O governo estadual vedou, no âmbito de contratos gerais, a realização de (a) novas contratações relacionadas à locação (imóveis e veículos) e às obras; (b) termos aditivos para acréscimos de objetos aos contratos de prestação de serviços, consultoria, execução de obras ou reformas e compras; (c) aquisição de imóveis, móveis, veículos e equipamentos e (d) contratação de serviços de publicidade (não relacionados ao combate à epidemia) e também dos serviços técnicos especializados.

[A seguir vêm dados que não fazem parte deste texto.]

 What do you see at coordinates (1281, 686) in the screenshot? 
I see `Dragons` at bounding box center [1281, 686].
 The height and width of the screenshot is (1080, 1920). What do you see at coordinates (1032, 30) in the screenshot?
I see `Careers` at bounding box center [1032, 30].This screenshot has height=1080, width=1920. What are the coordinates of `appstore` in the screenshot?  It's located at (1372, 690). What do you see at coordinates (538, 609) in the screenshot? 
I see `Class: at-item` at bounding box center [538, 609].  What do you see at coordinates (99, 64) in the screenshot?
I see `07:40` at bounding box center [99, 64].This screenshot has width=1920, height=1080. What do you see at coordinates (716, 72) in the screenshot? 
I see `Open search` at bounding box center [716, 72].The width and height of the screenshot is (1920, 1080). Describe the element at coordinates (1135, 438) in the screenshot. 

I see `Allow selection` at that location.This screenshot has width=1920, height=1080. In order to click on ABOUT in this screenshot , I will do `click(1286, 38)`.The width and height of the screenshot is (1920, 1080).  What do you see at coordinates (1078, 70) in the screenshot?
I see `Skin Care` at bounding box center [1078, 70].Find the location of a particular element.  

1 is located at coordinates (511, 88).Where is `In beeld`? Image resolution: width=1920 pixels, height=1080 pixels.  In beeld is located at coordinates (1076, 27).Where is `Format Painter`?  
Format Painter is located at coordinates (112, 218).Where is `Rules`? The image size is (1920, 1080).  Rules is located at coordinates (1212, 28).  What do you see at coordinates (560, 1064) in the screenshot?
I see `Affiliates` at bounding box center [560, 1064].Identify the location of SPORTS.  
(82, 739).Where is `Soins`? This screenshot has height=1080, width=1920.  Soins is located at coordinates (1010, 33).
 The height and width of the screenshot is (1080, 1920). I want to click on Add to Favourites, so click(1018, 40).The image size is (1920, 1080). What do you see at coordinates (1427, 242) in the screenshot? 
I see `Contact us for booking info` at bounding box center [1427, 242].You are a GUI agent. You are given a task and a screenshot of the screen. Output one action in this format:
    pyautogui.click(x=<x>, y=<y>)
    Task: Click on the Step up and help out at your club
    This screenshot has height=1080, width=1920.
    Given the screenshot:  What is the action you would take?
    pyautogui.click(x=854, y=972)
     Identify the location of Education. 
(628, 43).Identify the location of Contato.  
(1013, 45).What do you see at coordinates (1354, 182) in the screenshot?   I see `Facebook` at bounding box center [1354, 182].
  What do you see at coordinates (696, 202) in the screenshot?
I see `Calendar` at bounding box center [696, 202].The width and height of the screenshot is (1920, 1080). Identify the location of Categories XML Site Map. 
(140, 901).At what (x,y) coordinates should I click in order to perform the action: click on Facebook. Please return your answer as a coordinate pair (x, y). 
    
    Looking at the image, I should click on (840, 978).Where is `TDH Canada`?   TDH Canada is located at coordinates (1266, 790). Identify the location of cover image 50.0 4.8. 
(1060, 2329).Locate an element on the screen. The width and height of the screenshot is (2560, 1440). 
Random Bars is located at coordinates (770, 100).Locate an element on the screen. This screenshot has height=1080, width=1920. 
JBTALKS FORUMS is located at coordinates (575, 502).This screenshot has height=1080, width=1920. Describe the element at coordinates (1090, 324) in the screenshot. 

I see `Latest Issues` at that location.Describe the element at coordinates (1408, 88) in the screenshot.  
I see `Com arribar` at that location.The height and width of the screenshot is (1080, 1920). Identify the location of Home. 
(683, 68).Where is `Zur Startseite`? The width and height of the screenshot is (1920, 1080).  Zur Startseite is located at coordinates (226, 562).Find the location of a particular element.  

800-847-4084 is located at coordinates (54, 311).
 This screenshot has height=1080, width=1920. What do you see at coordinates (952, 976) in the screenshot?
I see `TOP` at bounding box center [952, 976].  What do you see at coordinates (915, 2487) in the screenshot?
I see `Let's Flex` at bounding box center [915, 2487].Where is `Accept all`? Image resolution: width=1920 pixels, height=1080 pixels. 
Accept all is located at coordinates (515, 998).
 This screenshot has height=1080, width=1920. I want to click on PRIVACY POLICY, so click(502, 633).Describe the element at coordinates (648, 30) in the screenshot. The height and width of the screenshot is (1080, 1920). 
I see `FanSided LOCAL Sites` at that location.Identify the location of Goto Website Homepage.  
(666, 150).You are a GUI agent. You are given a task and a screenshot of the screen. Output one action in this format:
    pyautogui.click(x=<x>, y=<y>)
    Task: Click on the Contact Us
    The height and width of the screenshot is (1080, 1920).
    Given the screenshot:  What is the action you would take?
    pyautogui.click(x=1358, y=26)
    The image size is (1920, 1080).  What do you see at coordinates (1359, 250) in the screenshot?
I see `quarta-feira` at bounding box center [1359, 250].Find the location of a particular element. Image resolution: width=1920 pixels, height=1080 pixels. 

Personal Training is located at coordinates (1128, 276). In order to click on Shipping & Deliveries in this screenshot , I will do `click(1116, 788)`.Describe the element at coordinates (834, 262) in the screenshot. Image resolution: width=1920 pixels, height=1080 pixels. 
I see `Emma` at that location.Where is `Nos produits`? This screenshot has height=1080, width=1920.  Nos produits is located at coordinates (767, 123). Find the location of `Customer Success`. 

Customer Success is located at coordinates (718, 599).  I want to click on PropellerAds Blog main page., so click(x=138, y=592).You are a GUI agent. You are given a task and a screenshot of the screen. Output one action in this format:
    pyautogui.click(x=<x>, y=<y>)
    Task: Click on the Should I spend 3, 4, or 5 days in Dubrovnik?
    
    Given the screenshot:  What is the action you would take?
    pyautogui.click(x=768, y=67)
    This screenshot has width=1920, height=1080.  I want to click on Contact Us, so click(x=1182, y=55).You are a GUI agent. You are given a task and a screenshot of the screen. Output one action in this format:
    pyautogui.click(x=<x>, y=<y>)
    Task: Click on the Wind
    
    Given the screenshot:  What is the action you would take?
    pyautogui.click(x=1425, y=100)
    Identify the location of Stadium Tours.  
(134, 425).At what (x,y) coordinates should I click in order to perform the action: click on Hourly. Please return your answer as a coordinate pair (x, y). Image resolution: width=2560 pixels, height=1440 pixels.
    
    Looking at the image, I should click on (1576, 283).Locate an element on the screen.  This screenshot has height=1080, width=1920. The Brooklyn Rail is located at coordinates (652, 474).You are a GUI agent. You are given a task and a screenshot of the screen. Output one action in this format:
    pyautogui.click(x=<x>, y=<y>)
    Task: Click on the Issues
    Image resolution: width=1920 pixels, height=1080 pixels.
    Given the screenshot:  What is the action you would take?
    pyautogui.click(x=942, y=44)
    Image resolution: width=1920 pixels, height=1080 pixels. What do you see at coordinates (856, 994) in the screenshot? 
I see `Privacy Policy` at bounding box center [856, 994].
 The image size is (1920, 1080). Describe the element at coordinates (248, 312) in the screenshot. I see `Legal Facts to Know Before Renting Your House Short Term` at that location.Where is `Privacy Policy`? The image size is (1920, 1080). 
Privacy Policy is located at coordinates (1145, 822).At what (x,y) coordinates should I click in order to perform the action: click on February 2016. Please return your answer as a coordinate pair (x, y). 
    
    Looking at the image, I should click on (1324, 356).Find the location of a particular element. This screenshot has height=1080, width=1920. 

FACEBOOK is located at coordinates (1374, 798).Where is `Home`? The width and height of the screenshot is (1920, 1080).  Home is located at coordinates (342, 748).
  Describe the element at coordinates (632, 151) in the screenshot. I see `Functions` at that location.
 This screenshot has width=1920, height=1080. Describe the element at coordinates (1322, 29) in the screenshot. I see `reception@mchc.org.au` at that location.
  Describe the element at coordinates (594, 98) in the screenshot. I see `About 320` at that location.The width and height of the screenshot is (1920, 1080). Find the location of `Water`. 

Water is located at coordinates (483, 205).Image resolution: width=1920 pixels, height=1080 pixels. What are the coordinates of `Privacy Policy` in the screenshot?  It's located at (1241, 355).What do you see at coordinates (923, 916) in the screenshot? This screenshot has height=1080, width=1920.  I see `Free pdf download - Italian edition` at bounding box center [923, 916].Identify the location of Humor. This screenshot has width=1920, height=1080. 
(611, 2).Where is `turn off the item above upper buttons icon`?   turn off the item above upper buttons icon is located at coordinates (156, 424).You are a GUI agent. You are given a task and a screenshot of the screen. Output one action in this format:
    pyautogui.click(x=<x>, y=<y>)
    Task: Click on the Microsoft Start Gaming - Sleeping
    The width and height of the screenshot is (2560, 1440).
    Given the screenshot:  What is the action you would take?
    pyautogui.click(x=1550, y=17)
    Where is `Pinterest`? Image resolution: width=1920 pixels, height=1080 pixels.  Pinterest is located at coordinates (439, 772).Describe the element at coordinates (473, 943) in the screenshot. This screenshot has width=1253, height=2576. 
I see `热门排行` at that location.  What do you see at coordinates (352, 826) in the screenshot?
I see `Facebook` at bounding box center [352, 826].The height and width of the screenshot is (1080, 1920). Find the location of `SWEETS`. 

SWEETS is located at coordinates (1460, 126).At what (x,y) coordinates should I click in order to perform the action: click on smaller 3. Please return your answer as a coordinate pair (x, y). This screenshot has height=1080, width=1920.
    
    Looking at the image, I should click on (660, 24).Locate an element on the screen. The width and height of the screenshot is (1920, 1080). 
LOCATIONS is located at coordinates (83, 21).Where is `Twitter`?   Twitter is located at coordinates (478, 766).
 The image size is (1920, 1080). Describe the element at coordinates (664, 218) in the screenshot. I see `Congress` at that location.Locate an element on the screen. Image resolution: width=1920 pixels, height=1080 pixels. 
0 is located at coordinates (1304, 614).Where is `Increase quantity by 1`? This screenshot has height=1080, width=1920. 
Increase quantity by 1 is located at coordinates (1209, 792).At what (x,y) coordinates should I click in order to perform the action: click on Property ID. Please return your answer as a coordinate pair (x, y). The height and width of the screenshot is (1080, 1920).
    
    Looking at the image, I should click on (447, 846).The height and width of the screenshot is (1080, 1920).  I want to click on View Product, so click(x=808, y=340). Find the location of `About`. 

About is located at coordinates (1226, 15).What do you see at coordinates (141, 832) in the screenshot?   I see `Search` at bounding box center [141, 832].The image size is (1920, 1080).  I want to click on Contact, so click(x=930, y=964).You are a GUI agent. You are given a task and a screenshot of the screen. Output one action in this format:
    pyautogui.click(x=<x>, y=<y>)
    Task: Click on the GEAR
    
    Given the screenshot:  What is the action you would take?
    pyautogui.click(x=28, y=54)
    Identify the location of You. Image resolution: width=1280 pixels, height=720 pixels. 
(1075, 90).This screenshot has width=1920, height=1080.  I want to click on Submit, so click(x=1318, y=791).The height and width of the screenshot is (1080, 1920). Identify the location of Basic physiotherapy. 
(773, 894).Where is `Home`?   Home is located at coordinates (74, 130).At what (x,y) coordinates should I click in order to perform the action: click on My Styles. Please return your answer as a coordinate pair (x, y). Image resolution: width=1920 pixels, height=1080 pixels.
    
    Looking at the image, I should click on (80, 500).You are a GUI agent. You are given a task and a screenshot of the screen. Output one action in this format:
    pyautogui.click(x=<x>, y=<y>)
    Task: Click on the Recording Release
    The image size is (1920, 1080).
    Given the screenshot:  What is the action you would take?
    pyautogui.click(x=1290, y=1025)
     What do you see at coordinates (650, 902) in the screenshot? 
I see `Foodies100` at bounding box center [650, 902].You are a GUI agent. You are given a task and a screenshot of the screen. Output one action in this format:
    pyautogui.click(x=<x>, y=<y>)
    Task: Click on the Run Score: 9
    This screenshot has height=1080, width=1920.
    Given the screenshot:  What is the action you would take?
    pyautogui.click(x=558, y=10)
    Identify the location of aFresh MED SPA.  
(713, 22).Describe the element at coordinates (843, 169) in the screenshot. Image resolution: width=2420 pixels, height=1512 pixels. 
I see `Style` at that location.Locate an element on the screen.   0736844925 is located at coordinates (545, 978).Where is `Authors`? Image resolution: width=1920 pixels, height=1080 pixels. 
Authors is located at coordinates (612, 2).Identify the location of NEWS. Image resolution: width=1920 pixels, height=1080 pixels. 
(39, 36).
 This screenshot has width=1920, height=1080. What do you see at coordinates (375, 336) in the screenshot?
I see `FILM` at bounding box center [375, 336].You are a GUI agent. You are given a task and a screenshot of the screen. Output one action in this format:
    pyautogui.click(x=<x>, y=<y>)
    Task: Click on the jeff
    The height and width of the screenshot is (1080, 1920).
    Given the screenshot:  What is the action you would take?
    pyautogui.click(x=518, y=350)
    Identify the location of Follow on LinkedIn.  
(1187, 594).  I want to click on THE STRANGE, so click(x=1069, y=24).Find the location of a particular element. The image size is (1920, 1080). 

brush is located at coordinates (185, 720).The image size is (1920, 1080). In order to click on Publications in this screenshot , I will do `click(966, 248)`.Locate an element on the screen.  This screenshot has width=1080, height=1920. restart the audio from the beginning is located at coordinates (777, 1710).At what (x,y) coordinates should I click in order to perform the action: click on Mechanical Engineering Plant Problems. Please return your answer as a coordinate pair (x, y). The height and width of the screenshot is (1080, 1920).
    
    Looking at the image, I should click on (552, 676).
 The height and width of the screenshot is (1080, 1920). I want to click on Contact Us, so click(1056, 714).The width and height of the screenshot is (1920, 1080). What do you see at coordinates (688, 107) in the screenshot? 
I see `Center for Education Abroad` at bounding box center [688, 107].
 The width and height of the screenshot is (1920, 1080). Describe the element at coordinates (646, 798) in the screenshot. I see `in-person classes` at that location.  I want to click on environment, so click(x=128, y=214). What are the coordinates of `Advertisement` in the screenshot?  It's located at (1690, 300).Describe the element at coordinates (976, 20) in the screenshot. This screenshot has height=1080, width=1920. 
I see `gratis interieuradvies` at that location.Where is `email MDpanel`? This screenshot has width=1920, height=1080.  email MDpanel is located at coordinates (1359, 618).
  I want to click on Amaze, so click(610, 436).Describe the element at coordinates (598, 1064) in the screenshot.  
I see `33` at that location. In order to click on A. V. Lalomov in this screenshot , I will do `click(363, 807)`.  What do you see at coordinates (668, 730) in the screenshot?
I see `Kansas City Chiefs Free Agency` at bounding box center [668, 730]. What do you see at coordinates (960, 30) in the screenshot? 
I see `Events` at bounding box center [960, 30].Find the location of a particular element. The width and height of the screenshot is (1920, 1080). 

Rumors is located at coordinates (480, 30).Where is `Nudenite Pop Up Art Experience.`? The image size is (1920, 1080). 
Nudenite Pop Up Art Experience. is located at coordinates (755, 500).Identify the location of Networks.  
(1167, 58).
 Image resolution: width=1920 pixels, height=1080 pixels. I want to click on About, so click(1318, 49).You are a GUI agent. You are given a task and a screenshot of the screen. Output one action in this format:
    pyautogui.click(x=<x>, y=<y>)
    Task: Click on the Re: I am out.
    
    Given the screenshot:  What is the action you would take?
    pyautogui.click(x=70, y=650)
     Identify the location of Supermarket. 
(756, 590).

As diretrizes acima abrangem o setor privado fornecedor de bens e serviços aos órgãos da Administração Pública, causando, por consequência, redução financeira às pessoas físicas e jurídicas que não integram os quadros do governo, mas dele tem a provisão das suas rendas.
O decreto estadual 64.936/20 ainda estendeu orientações para organizações sociais que mantêm parcerias com o governo para fomento e execução de atividades em diversas áreas, entre as quais, a área da cultura.
Isso indica, por exemplo, a reavaliação dos contratos de gestão firmados para operacionalização dos museus, programas culturais e outros destinados à promoção de direitos (geridos por organizações sociais).
De acordo com o decreto, deverão ser preservadas as atividades imprescindíveis à manutenção do equipamento ou programa gerido e caberá ao órgão contratante observar as suas características e reduzir, proporcionalmente à diminuição das atividades desenvolvidas, o valor de repasse do Poder Público à organização social.
As organizações sociais são entidades privadas que devem ter sua autonomia de gestão preservada. Assim, a sugestão feita no decreto em discussão para adequação do valor de repasse à OS com a observância das medidas mitigadoras por parte da organização, em especial aquelas previstas nas recentes orientações das medidas provisórias 927/20, e 936/20 deve considerar as especificidades desse modelo de gestão.
Aqui vale recordar que a austeridade, entre outros impactos, tem histórico de ser prejudicial às políticas públicas, vez que o corte de gastos públicos normalmente abrange programas que beneficiam os menos favorecidos e são geridos por entidades sem fins lucrativos com dinâmica diferenciada.
Evidente que em tempo de calamidade pública não é fácil alcançar a receita correta para a gestão, notadamente quando o governo vê despencar suas arrecadações, mas, espera-se que as reavaliações orçamentárias considerem em qualquer hipótese as alternativas de adequações contratuais antes do corte dos gastos, e sejam pensados os vários formatos possíveis para a manutenção dos espaços e atividades direcionados à cultura e à promoção de direitos, ainda que de forma virtual no período da pandemia.